Paweł Kukiz od wielu miesięcy nie pokazywał się w przestrzeni publicznej. Teraz udzielił wywiadu dla "Wprost", w którym odniósł się do bieżących wydarzeń na scenie politycznej.
Paweł Kukiz atakuje Donalda Tuska: Jest zdeterminowany, by dołożyć PiS
Kukiz odniósł się do coraz liczniejszych doniesień o możliwości odebrania Prawu i Sprawiedliwości subwencji przez Państwową Komisję Wyborczą. Cały czas trwa bowiem analiza wydatków kampanijnych obozu Jarosława Kaczyńskiego.
Czy PiS powinno utracić subwencje wyborczą?
2796 odpowiedzi
Na PiS padły bowiem podejrzenia wykorzystywania publicznych pieniędzy do prowadzenia działań wyborczych. Co na to Paweł Kukiz?
– Bo wszyscy od lat robią wały w kampaniach. Do tej pory funkcjonowało to na zasadzie, my wam nic nie zrobimy, wy nam nic nie zrobicie, przymykamy oko na różne przekręty, ale widać, ze Tusk jest zdeterminowany, by wreszcie dołożyć PiS – powiedział.
I dodał: – Odbić sobie za wcześniejsze ataki, poniżanie. Facet ewidentnie się mści.
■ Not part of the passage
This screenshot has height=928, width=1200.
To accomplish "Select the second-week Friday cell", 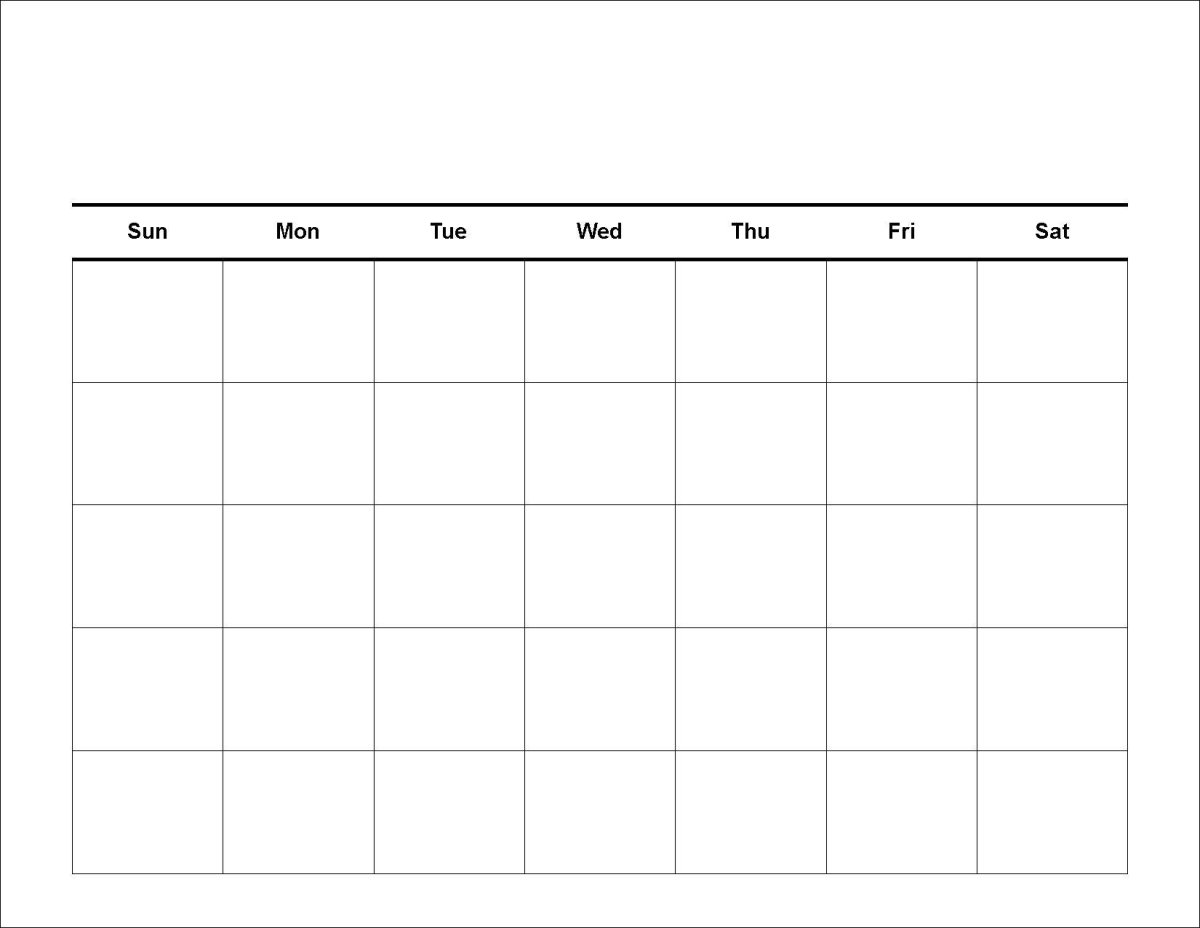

A że w naszym ustrojowo partyjnym państwie jest szefem partii władzy, to oczywiste, że jego osobiste działania przenoszą się na całe państwo, w tym i na Komisję.
Warto podkreślić, PiS otrzymuje aż 25,9 mln zł subwencji rocznie z racji uzyskanego wyniku wyborczego. Bez tych środków oraz bez dostępu do kasy publicznej, prawica nie będzie w stanie prowadzić działalności. Uniemożliwia to zarówno organizowanie konwencji, wieców wyborczych, manifestacji, jak i nagrywanie spotów.
Bez tych pieniędzy po prostu nie da się działać. Według Kukiza jednak, na samym odebraniu środków się nie skończy. Polityk stwierdził, że Tusk może dążyć do delegalizacji PiS po wyborach prezydenckich.
– Myślę, że Tusk doprowadzi do utraty przez Prawo i Sprawiedliwość subwencji. A jeśli na dodatek partia Jarosława Kaczyńskiego przegra wybory prezydenckie – rządzący zdelegalizują PiS – stwierdził.
– Tusk nie bierze jeńców i nic go nie powstrzyma. Nie jest już młody i nie ma wiele do stracenia, zrealizował marzenia, pełnił wysoką funkcję w UE, wrócił do premierostwa, więc został mu ostatni, bardzo osobisty cel: zniszczenie Kaczyńskiego – podsumował Kukiz.